Ten years: that’s the life expectancy New York Times´ CEO Mark Thompson gave the print version of his newspaper, in a February 2018 interview. It’s a point other publications have arrived at already, either turning to digital-only editions or shuttering altogether in the face of economic headwinds. But some print publishers see a helping hand arising from an unlikely source: Augmented Reality (AR.) Unlike Virtual Reality (VR), which plucks the reader out of their environment and takes them elsewhere courtesy of a headset, AR is designed to enhance the environment in which the reader finds herself by overlaying digital information onto the real world, via a phone screen or AR-enabled headsets.
The 2016 Pokémon Go craze—the AR-centric game that was downloaded over 750 billion times around the world in its first year and sent legions of players outdoors to search for Bulbasaurs and Charizards—probably did as much to boost mainstream AR familiarity as anything else. Snapchat was another early AR adopter, rolling out AR lenses in their app that allow users to put avatars and Bitmojis into real-life settings, first targeting marketers and now available to anyone.
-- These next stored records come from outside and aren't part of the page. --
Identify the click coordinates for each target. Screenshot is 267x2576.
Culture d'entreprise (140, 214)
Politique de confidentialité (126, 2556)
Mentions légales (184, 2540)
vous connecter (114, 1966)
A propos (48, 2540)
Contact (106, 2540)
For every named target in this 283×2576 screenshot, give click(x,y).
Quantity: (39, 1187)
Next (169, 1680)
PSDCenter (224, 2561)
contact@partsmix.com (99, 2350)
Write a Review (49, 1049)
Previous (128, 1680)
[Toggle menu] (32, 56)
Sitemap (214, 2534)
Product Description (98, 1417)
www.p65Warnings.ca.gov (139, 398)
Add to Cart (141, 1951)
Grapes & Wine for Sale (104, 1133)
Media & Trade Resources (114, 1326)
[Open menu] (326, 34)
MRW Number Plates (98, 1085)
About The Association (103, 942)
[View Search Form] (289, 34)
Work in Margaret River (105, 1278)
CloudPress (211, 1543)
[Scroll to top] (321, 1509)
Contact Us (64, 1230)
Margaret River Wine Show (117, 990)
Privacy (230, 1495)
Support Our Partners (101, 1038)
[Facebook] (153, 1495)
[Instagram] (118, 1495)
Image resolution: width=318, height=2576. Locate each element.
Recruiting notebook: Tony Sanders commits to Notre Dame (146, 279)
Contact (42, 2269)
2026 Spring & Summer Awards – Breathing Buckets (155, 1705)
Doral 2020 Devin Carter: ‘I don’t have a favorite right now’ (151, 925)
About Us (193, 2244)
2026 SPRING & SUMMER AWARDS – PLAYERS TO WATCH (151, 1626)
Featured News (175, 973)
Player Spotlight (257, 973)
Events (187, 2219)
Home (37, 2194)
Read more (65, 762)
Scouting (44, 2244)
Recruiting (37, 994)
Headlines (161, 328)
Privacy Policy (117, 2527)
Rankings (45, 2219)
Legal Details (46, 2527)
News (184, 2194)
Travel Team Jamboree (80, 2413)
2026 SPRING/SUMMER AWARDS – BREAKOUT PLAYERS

“You have to give huge credit to Pokémon Go and Snapchat for bringing AR to the masses,” says James Andrew Felts, co-founder of Moviebill, an AR-enabled print publication that will be handed out free to ticket buyers at Regal Entertainment Group theaters starting in spring 2018. “Consumers don’t even call it AR; on Snapchat they think of it as ‘face filters’ and with Pokémon Go, it’s just the game itself.”
The numbers and projections bear witness to the pace of AR’s rapid move mainstream. IDC’s 2017 Worldwide Semiannual Augmented and Virtual Reality Spending Guide forecast worldwide revenues for the combined AR/VR market to reach $14 billion that year, then skyrocket to $143 billion by 2020. The sudden boost to AR appeal has publishers thinking about how they can leverage consumer interest to increase engagement with their legacy print publications.
The New Yorker boarded the AR train in 2016 with the release of an AR-enhanced “Innovation” issue that allowed readers to use a free smartphone app pointed at artist Christopher Niemann’s “On the Go” cover to delve into an animated cityscape. Time magazine’s first issue of 2018, which was guest edited by Bill Gates, took it a step further with an animated cover, immersive infographics, behind-the-scenes videos, and animations created by RYOT Lab.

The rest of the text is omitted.